(Entries for locating words and elements)
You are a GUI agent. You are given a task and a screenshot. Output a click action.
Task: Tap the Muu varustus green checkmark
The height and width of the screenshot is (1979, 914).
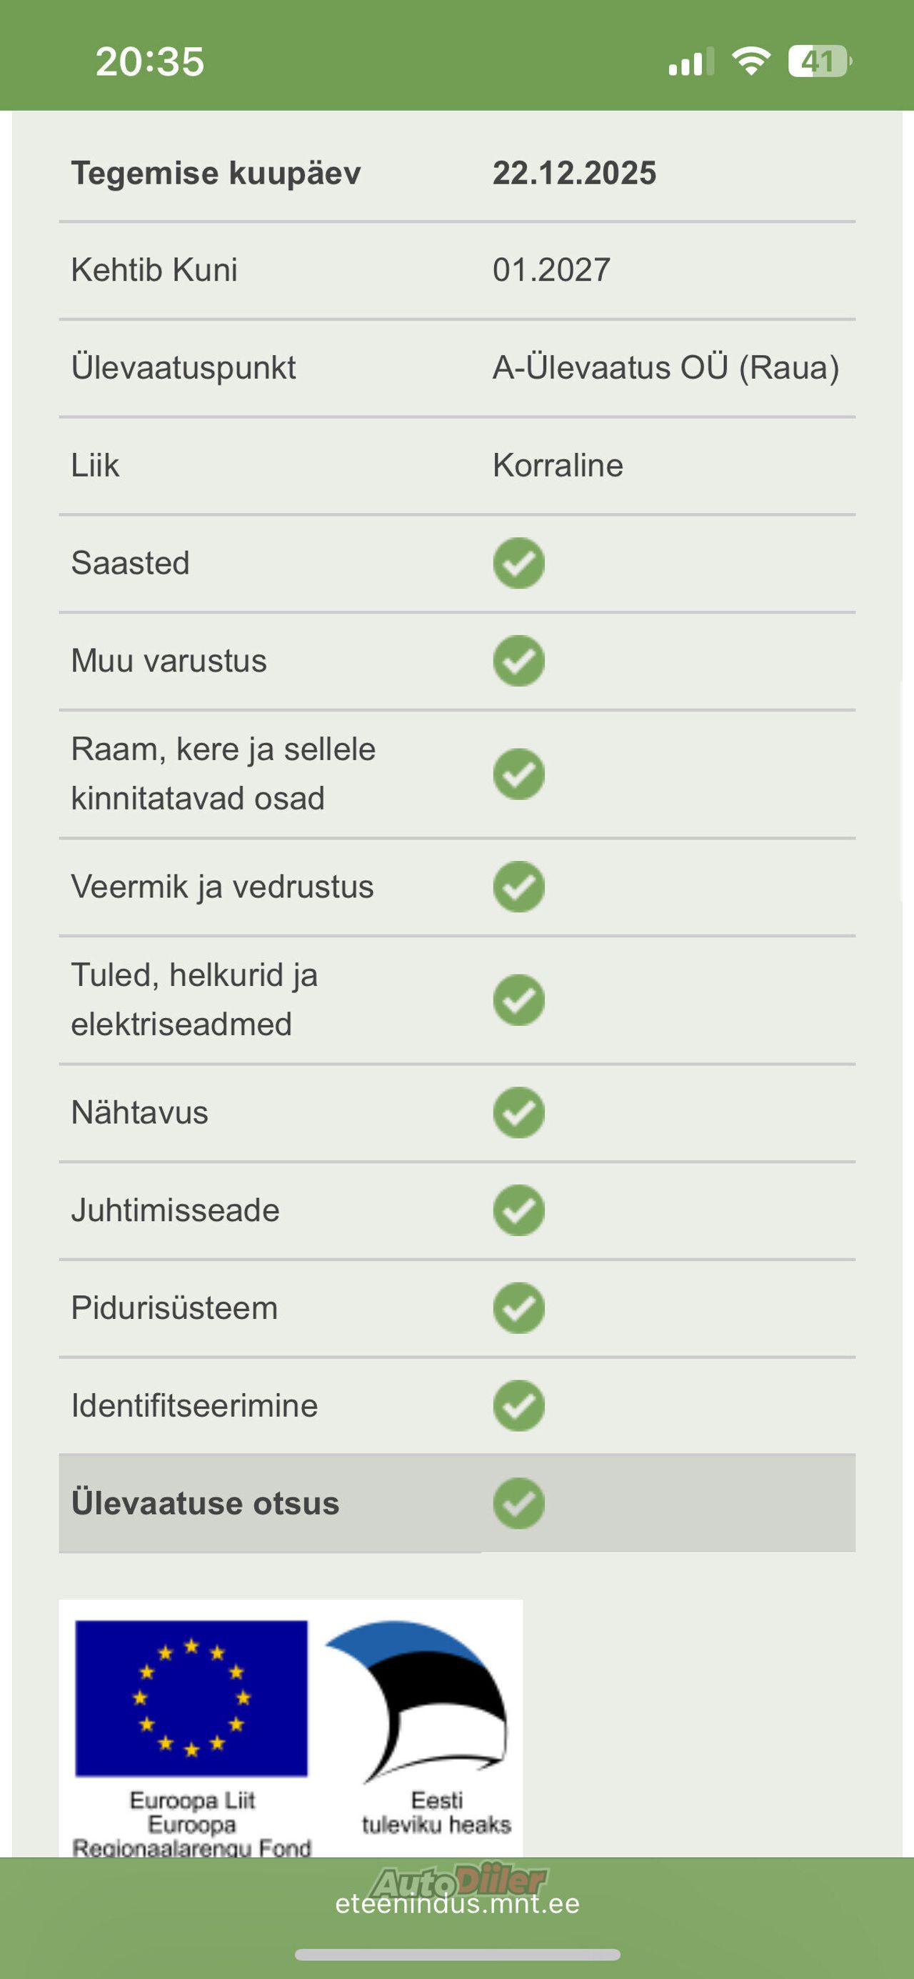click(x=518, y=661)
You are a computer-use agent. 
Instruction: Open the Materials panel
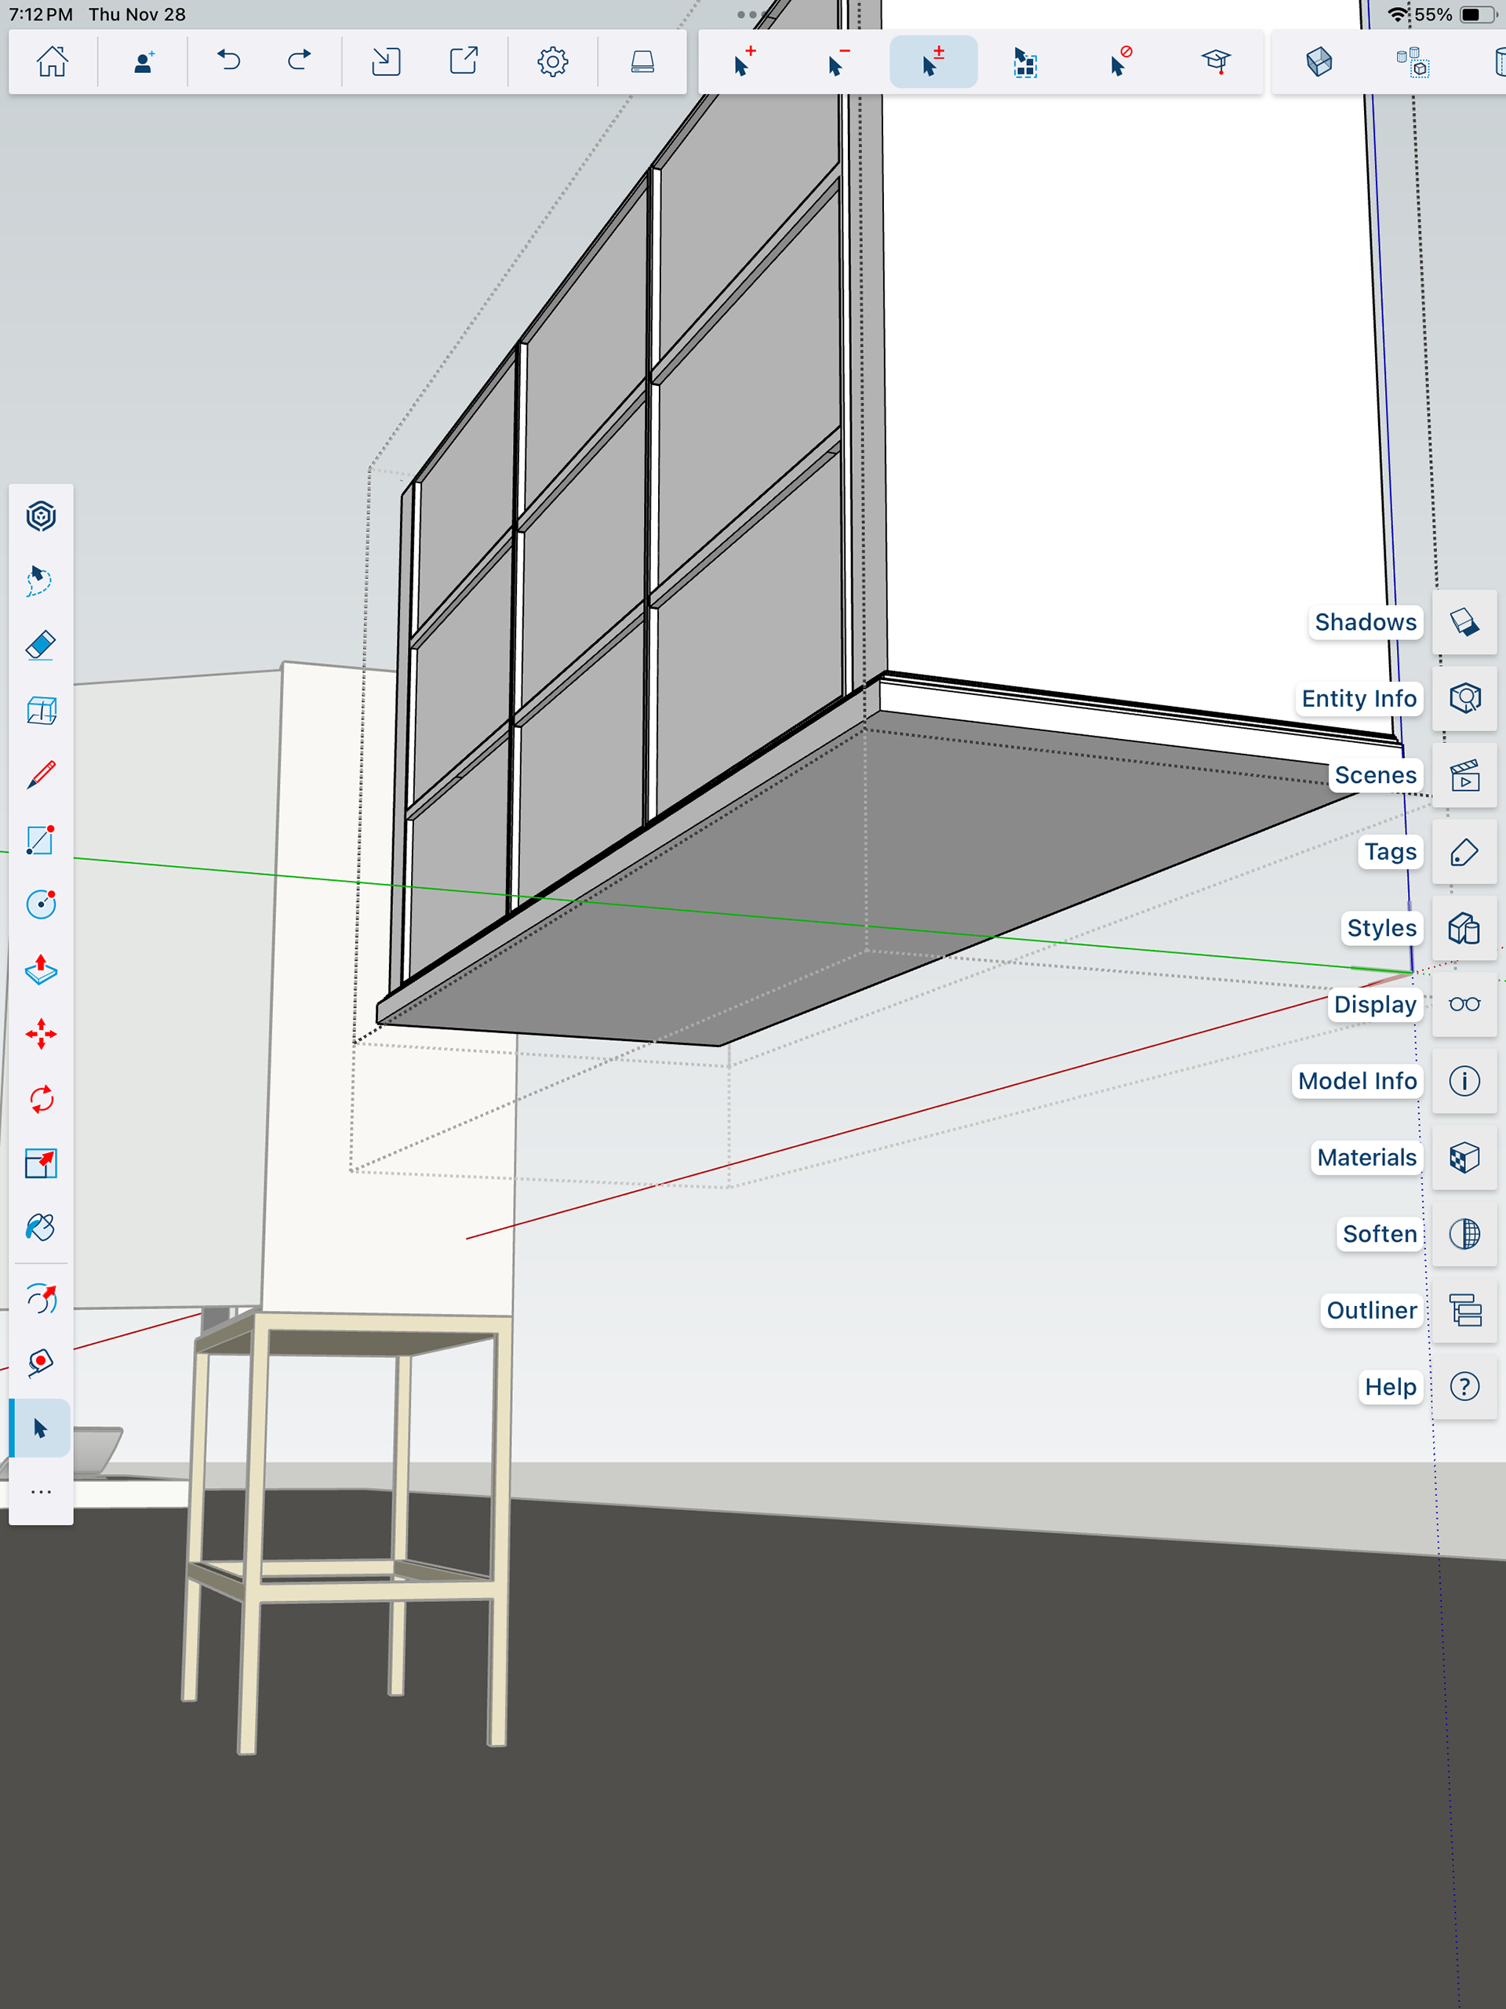coord(1464,1157)
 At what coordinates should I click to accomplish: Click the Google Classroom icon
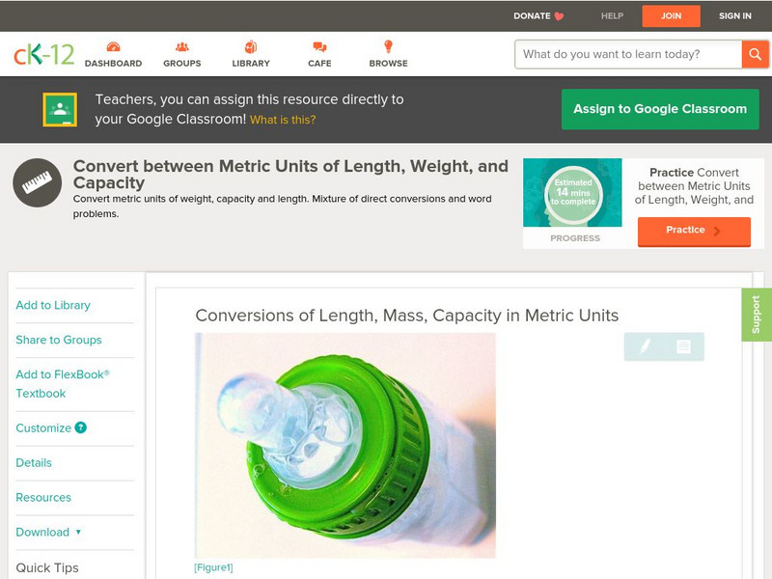click(x=60, y=109)

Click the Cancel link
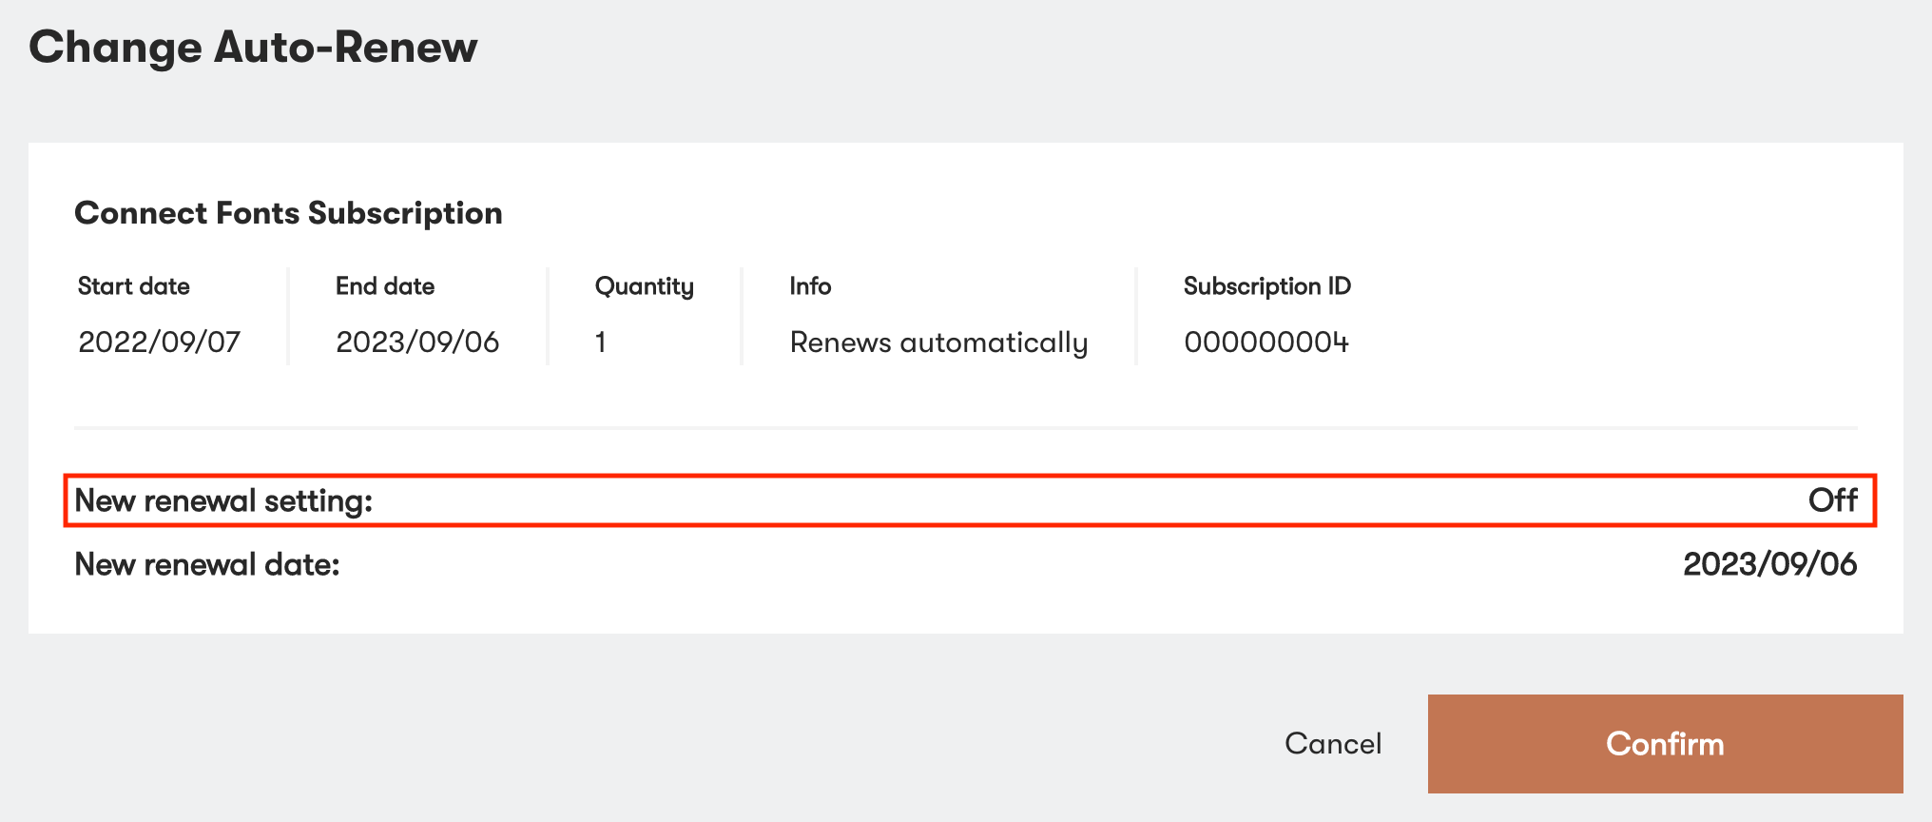click(1333, 744)
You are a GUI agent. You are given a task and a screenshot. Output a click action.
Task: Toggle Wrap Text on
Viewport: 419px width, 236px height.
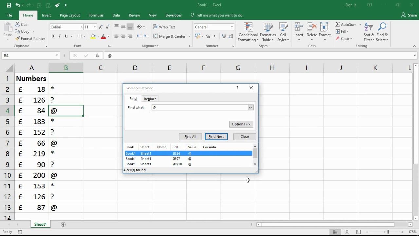coord(164,27)
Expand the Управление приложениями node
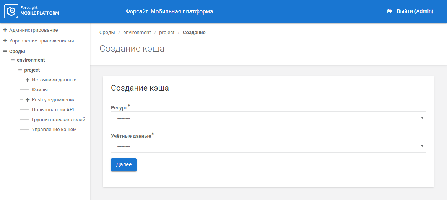The width and height of the screenshot is (447, 200). click(5, 41)
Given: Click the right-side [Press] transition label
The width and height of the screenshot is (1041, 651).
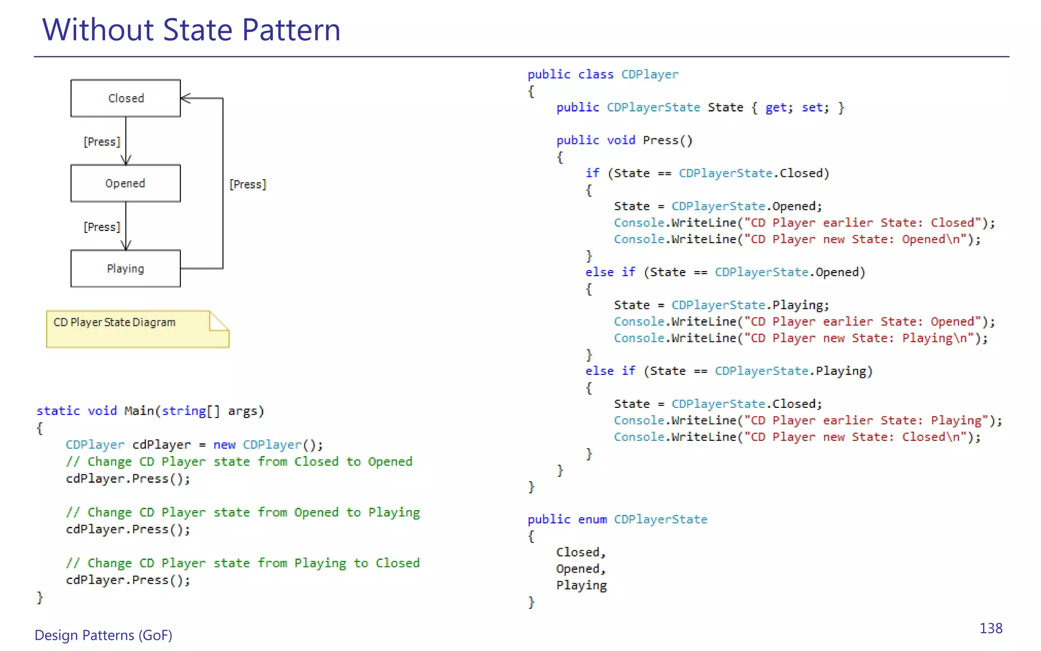Looking at the screenshot, I should 248,184.
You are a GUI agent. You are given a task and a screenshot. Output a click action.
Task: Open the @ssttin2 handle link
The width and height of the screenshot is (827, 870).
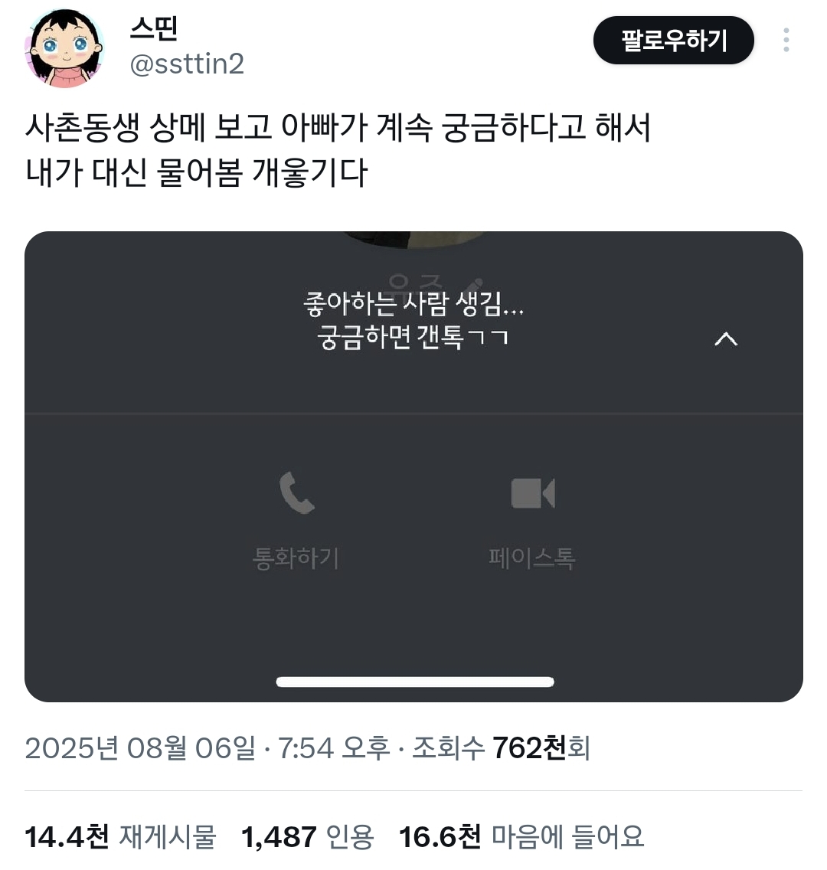click(x=186, y=64)
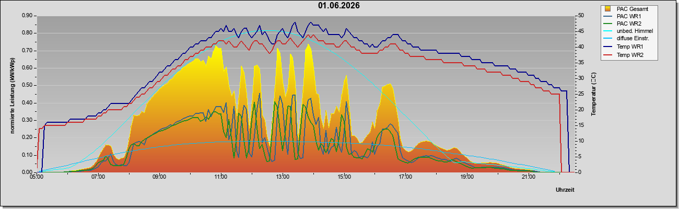Image resolution: width=679 pixels, height=209 pixels.
Task: Click the 15:00 time axis label
Action: (344, 178)
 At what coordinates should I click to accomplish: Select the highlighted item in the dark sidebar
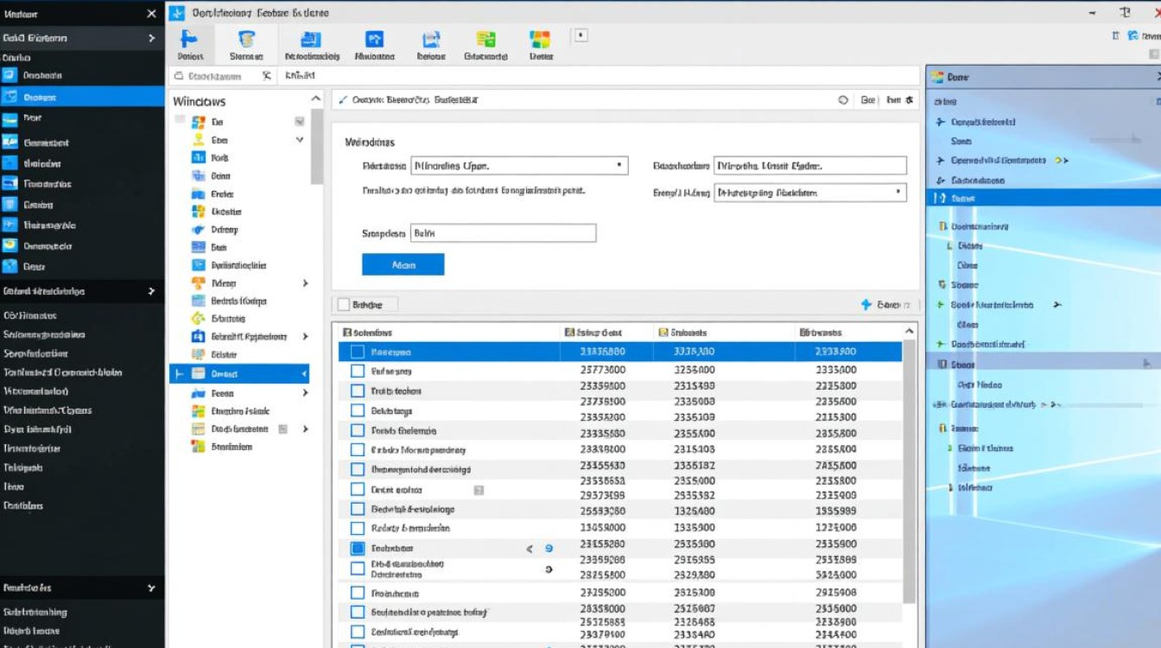[x=81, y=98]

WRITTEN PROBLEM: Please transcribe every one of the entries above word for word, leaving out the pictures.

RESPONSE TO THE TASK:
You are a GUI agent. You are given a task and a screenshot. Output a click action.
Task: Tap the Muu varustus green checkmark
The height and width of the screenshot is (1979, 914).
click(x=518, y=661)
You are a computer-use agent. 
Instruction: Open the Materials panel
coord(1464,1157)
 At what coordinates should I click to accomplish: Click the Google Classroom icon
click(x=60, y=109)

Click the Cancel link
click(1333, 744)
You are a GUI agent. You are given a task and a screenshot. Output a click action.
Task: Toggle Wrap Text on
Viewport: 419px width, 236px height.
coord(164,27)
Expand the Управление приложениями node
The width and height of the screenshot is (447, 200). click(5, 41)
Given: Click the right-side [Press] transition label
The width and height of the screenshot is (1041, 651).
Looking at the screenshot, I should 248,184.
You are a GUI agent. You are given a task and a screenshot. Output a click action.
Task: Open the @ssttin2 handle link
The width and height of the screenshot is (827, 870).
click(x=186, y=64)
Image resolution: width=679 pixels, height=209 pixels.
Task: Click the 15:00 time axis label
Action: (344, 178)
 At what coordinates should I click to accomplish: Select the highlighted item in the dark sidebar
[x=81, y=98]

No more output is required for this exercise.